Bobby, @BuStA607: What’s your opinion on Gerrit Cole struggling since the crack down on Spider Tack? Do you think his success since leaving Pittsburgh is from cheating?
Starkey: I have many thoughts on this topic, Dr. Bob.
1 — Cole basically admitted to cheating when he did not answer a direct question posed to him less than a month ago: Have you used Spider Tack while pitching? Spider Tack is a super sticky paste. It is an illegal, and highly effective, way for pitchers to make the ball spin faster and become exponentially more difficult to square up.
2 — If you’re part of the “What’s-the-big-deal-they’ve-been-doing-this-forever” crowd, I’m not going to try to convince you otherwise. I’ll let recently retired MLB reliever Jerry Blevins do that.
Blevins had a stellar career in which he went 30-13 with a 3.54 earned-run average and 508 strikeouts in 495 innings. His tweet, as the crackdown approached: “Pitchers used sunscreen & rosin every day (myself included) for control of the baseball. Other pitchers used foreign substances to enhance the spin rate. The old, ‘give an inch, take a mile.’ It went too far. This is why we can’t have nice things.”
3 — Cole was a very good pitcher for much of his time here. He was a legit Cy Young candidate in 2015, when he went 19-8. But he was by no means a dominant strikeout pitcher. Not once in his Pirates career did he record more strikeouts than innings pitched.
4 — Almost the minute he left for Houston, Cole not only became a dominant strikeout pitcher but one of the most dominant strikeout pitchers of all time. His 326 strikeouts two years ago were the most of the 21st century by anyone not named Randy Johnson. The only modern-day pitchers who ever recorded more were Johnson, Nolan Ryan and Sandy Koufax.

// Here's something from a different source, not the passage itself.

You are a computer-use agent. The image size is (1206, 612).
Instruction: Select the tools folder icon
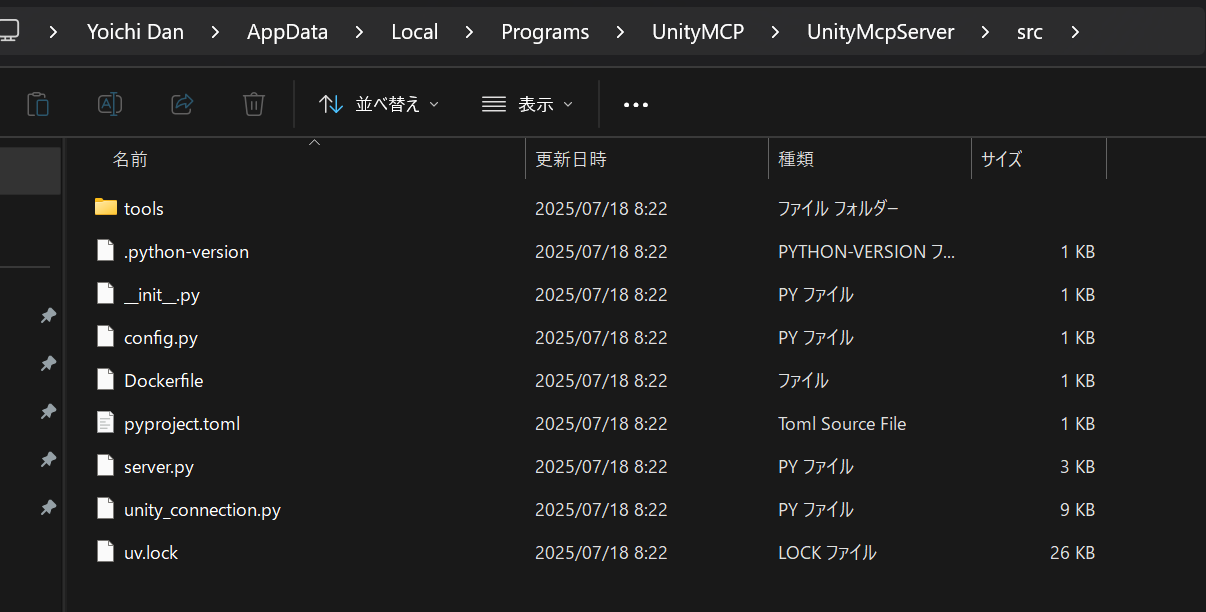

5 — Any rational being would look at that transformation and wonder, how did it happen? It reminds me in some ways of the Barry Bonds story. Bonds was great when he was in Pittsburgh — a better position player than Cole was a pitcher — but he wasn’t 73-home-run great. Something very strange happened with Bonds. Something very strange happened with Cole.

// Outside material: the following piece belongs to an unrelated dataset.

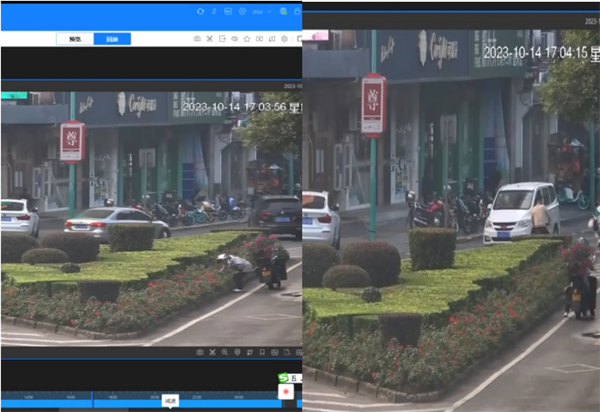Click the refresh icon in blue header

click(201, 11)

6 — Now look: Cole’s numbers before and after MLB’s recent crackdown on pitcher substances is just a little eye-opening.
BEFORE: 2.31 ERA, .198 opponent batting average, .554 opponent OPS
AFTER: 6.46, .274, .884.
Small sample size, for sure, but if you’re asking me if I think his success since leaving Pittsburgh was from cheating — and you very literally asked me that — I’m leaning hard toward yes.